I believe there are both down and upsides to playersexuality and the lack of it. I generally trust developers to make a choice that fits their game best. I do expect everyone to be limited roughly equally when it's not in the game, however. At least when the cast is sizeable. There being good and bad sides to either does not mean thoughtfulness of implementation isn't a factor.

Playersexuality in a game such as Bg3, hypothetically:
-- means Devs don't have to design a cast around romance. This works best if you don't want to center their content around a relationship.
-- allows players to decide spontaneously hours into the game.

Bg3 will probably not make the list of top 10 "playersexuality done right" clickbait articles. My issues are mainly that:

1) a system with a core strength of simplicity is made complex through unstable romance pathing.

(The *far* worse half being down to bugs. The other, choices people made without knowing it opens the romance path)

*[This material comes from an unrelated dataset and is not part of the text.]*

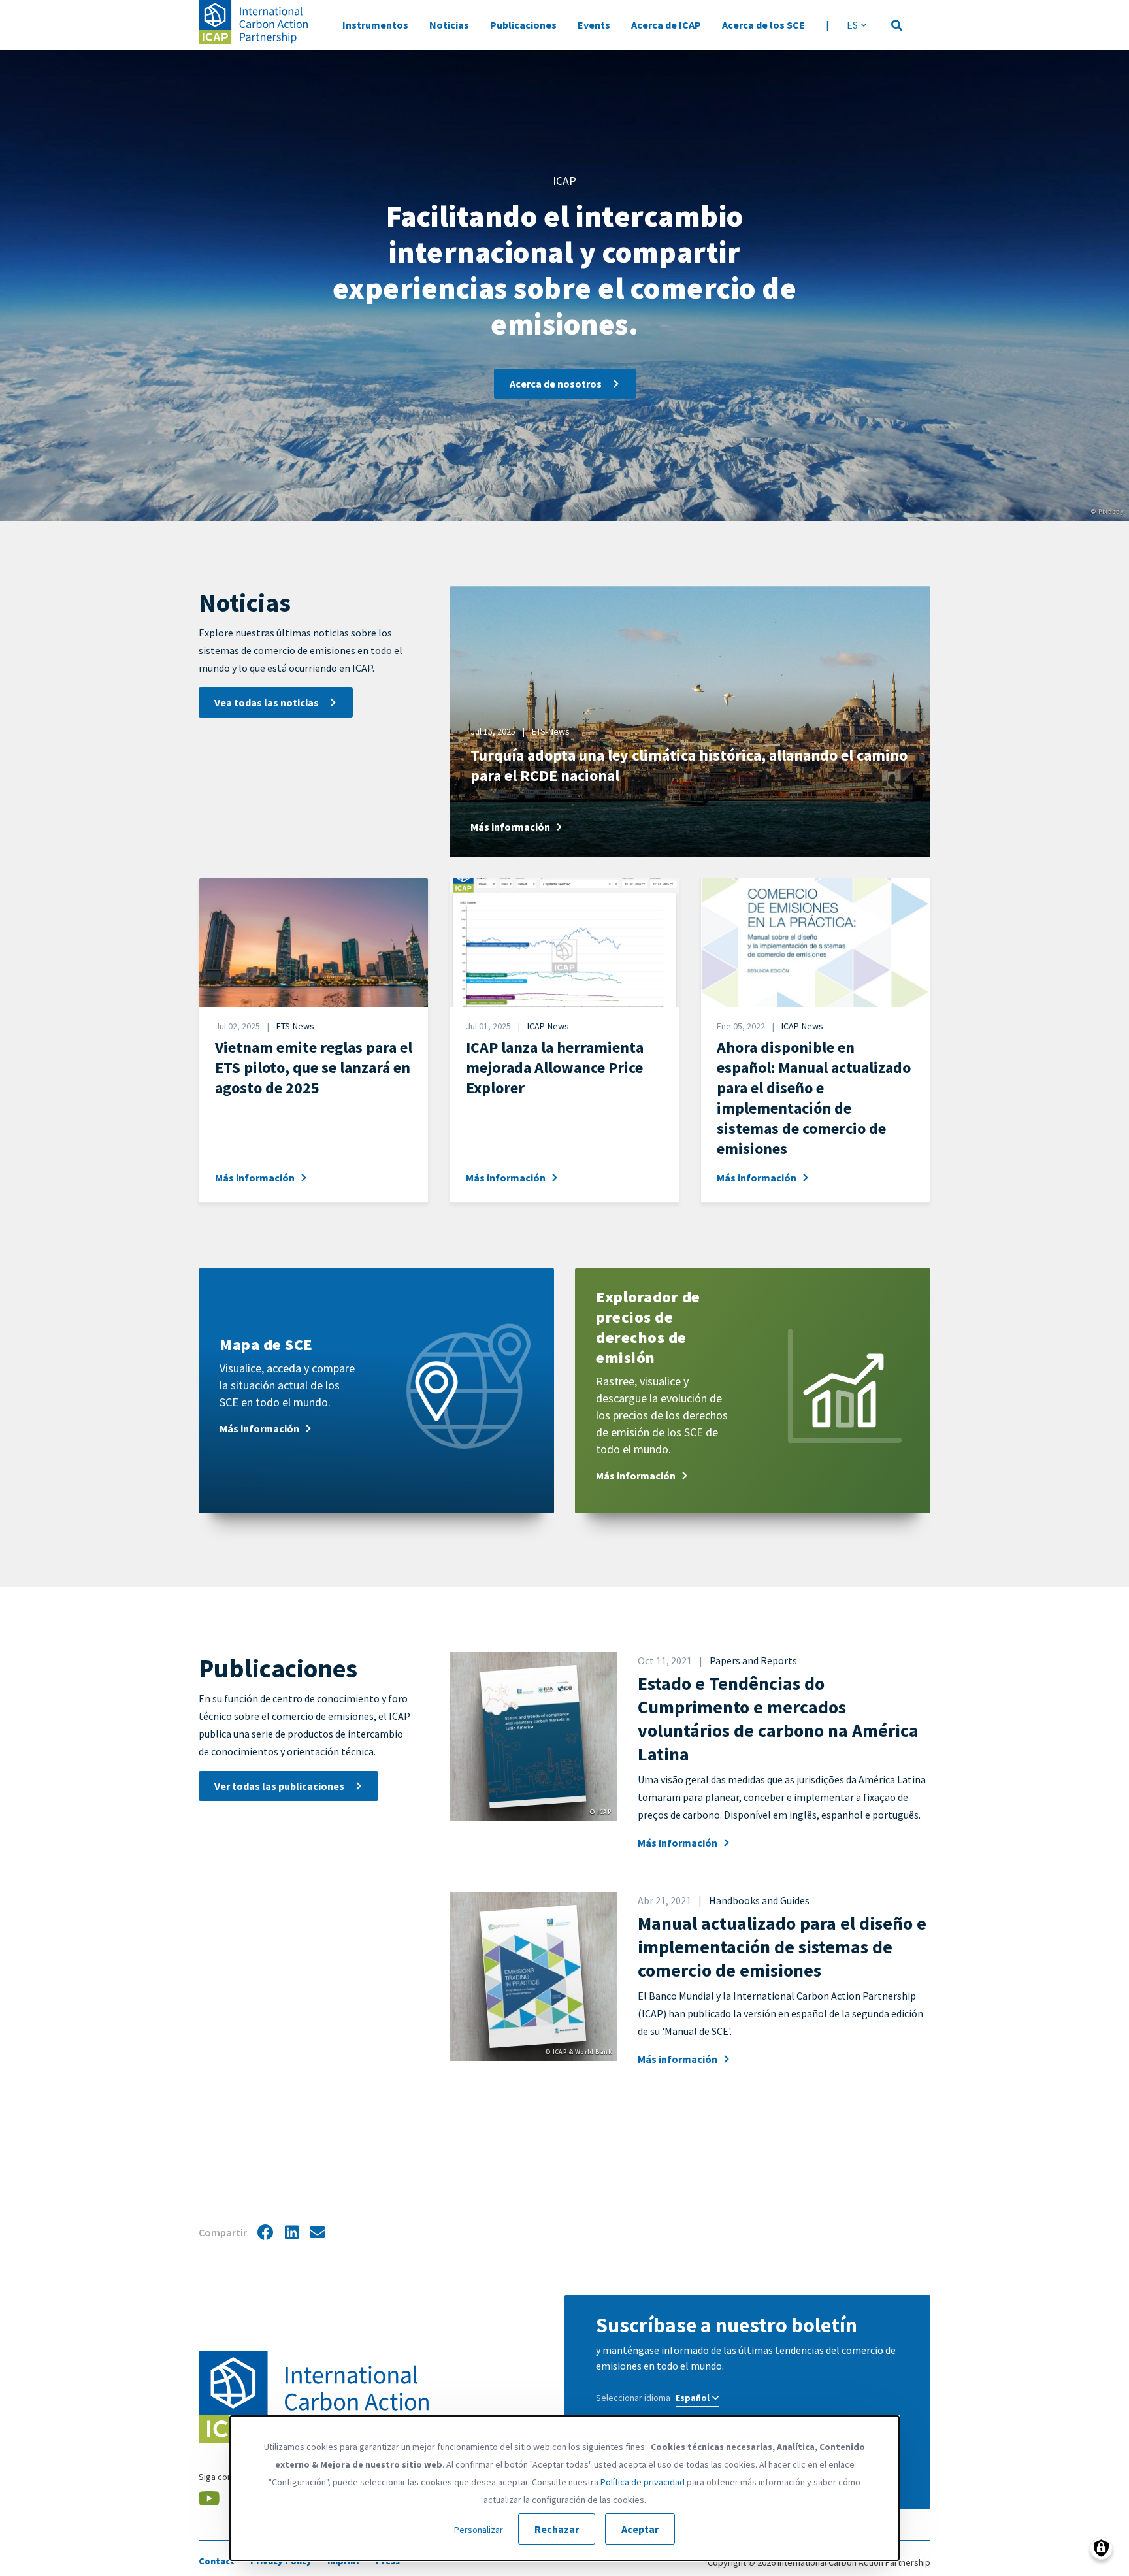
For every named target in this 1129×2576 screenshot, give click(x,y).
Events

2) not enough options for friendships.

3) like with the prior point, the extra time wasn't harnessed to give every companion a satisfying ending, either. This leads to the question of "but then *why*?"

Not to be unfair to Larian, but I suspect their initial goal was too ambitious. Cut content, unrealized, yet much hinted at endings, the hints are plentiful. That the design errors make the romance system itself seem insufficiently playtested just tops it off.

Ironically, I *am* sceptical that removing the mechanic would not just create a different kind of bad. It's not within my power to say if it would be worse, or better, or even a mixture. It's within my power to say that removing it would solve none of the problems I have with the game. As an individual. As of now I'm not even aware if Larian is satisfied with this end result or not.